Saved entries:

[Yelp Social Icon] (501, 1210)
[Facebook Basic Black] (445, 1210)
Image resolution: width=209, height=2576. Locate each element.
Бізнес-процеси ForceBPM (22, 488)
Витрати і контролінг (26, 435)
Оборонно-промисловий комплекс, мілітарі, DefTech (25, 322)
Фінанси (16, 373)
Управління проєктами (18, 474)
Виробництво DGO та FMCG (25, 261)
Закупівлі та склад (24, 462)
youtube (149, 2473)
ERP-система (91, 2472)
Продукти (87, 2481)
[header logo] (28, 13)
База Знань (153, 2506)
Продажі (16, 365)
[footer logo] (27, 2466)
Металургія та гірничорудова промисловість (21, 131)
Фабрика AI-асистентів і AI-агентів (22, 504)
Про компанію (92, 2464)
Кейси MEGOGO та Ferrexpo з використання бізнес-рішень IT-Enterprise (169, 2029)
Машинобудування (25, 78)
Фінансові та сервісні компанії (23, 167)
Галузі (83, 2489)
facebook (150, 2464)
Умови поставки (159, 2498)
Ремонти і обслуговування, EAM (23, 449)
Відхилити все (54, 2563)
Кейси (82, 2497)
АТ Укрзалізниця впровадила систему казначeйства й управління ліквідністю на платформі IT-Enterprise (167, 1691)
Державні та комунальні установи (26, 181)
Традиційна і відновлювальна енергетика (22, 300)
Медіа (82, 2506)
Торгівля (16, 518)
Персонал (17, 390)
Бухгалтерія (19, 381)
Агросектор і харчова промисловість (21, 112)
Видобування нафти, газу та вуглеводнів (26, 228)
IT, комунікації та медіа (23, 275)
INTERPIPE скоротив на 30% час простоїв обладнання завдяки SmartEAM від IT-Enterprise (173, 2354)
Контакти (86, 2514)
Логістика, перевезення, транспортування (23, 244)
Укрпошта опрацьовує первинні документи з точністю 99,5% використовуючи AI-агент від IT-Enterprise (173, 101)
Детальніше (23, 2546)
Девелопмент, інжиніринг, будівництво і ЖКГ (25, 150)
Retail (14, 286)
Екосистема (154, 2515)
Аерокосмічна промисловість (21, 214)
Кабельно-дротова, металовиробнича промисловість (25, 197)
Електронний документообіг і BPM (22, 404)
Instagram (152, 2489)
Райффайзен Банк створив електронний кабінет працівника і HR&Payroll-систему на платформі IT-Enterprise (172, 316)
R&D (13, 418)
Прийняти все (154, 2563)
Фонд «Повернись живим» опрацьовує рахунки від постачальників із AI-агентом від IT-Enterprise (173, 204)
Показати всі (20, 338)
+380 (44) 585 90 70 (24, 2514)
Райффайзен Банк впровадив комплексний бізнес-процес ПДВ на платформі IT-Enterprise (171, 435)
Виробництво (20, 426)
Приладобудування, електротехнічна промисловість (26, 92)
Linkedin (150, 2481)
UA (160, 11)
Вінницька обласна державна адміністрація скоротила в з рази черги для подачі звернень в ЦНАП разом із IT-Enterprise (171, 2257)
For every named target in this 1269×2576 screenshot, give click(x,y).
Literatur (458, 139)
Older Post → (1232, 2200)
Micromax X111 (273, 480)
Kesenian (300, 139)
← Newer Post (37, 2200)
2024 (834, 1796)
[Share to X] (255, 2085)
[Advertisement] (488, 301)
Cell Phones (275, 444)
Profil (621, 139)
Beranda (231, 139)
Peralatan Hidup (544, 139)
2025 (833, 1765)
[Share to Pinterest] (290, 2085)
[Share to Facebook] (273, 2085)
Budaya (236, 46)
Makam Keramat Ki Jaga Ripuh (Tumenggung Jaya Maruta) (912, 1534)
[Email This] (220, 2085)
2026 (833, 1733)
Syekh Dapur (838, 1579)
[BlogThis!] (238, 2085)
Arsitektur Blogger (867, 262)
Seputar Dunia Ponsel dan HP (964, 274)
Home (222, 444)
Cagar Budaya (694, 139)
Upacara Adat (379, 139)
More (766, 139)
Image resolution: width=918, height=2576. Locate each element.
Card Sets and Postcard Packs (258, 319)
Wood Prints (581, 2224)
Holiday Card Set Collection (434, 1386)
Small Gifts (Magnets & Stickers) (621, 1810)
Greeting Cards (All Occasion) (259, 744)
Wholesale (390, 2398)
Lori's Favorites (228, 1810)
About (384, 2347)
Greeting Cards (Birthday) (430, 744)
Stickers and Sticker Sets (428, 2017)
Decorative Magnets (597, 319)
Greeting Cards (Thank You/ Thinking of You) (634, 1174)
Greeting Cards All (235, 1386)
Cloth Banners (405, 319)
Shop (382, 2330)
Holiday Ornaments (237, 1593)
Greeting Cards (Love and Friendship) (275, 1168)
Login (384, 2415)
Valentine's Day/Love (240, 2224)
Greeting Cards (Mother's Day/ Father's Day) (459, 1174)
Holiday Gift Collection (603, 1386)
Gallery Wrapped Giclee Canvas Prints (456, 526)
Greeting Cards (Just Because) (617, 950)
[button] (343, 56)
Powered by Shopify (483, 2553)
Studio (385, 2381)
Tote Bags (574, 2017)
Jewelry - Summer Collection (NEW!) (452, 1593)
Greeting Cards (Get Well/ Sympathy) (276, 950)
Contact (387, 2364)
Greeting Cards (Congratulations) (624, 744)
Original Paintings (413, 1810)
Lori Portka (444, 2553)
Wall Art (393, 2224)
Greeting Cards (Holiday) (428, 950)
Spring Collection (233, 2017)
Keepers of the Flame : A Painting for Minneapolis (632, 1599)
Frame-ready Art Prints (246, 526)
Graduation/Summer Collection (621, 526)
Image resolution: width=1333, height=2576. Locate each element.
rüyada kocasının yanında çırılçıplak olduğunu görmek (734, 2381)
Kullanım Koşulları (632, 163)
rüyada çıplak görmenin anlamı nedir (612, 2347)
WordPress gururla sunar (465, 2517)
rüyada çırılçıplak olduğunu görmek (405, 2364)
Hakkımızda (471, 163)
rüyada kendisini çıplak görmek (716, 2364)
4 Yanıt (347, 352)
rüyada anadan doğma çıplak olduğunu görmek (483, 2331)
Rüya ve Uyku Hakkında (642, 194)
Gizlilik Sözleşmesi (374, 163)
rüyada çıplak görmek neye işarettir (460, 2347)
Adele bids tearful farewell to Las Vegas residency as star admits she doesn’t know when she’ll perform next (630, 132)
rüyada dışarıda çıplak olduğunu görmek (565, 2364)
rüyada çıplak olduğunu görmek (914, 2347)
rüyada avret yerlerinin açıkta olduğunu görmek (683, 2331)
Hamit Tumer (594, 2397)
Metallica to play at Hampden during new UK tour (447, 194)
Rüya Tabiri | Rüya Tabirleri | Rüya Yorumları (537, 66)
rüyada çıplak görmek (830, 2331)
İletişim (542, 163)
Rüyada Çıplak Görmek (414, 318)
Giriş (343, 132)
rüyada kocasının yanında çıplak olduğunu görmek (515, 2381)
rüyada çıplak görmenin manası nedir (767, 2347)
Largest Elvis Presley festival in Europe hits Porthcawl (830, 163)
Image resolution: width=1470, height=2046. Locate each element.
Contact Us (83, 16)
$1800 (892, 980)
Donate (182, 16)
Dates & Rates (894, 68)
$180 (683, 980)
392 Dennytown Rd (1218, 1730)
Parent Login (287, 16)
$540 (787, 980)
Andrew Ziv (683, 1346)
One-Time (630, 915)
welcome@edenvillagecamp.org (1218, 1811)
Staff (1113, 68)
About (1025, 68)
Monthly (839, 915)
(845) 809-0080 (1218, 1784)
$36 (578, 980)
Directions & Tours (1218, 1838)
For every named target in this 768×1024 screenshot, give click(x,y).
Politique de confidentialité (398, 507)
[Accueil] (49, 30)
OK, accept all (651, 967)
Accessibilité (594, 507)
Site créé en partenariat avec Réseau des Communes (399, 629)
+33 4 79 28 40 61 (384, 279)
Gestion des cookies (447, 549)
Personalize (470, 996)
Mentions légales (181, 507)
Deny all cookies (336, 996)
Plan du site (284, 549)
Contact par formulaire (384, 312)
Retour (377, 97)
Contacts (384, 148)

Your goal: In the entries above, find the line holding "facebook (150, 2464)" and the line holding "UA (160, 11)", then retype exactly those two lines and every line between them, and nothing else.

Exercise result:
facebook (150, 2464)
Умови поставки (159, 2498)
Ремонти і обслуговування, EAM (23, 449)
Відхилити все (54, 2563)
Кейси (82, 2497)
АТ Укрзалізниця впровадила систему казначeйства й управління ліквідністю на платформі IT-Enterprise (167, 1691)
Державні та комунальні установи (26, 181)
Традиційна і відновлювальна енергетика (22, 300)
Медіа (82, 2506)
Торгівля (16, 518)
Персонал (17, 390)
Бухгалтерія (19, 381)
Агросектор і харчова промисловість (21, 112)
Видобування нафти, газу та вуглеводнів (26, 228)
IT, комунікації та медіа (23, 275)
INTERPIPE скоротив на 30% час простоїв обладнання завдяки SmartEAM від IT-Enterprise (173, 2354)
Контакти (86, 2514)
Логістика, перевезення, транспортування (23, 244)
Укрпошта опрацьовує первинні документи з точністю 99,5% використовуючи AI-агент від IT-Enterprise (173, 101)
Детальніше (23, 2546)
Девелопмент, інжиніринг, будівництво і ЖКГ (25, 150)
Retail (14, 286)
Екосистема (154, 2515)
Аерокосмічна промисловість (21, 214)
Кабельно-дротова, металовиробнича промисловість (25, 197)
Електронний документообіг і BPM (22, 404)
Instagram (152, 2489)
Райффайзен Банк створив електронний кабінет працівника і HR&Payroll-систему на платформі IT-Enterprise (172, 316)
R&D (13, 418)
Прийняти все (154, 2563)
Фонд «Повернись живим» опрацьовує рахунки від постачальників із AI-агентом від IT-Enterprise (173, 204)
Показати всі (20, 338)
+380 (44) 585 90 70 (24, 2514)
Райффайзен Банк впровадив комплексний бізнес-процес ПДВ на платформі IT-Enterprise (171, 435)
Виробництво (20, 426)
Приладобудування, електротехнічна промисловість (26, 92)
Linkedin (150, 2481)
UA (160, 11)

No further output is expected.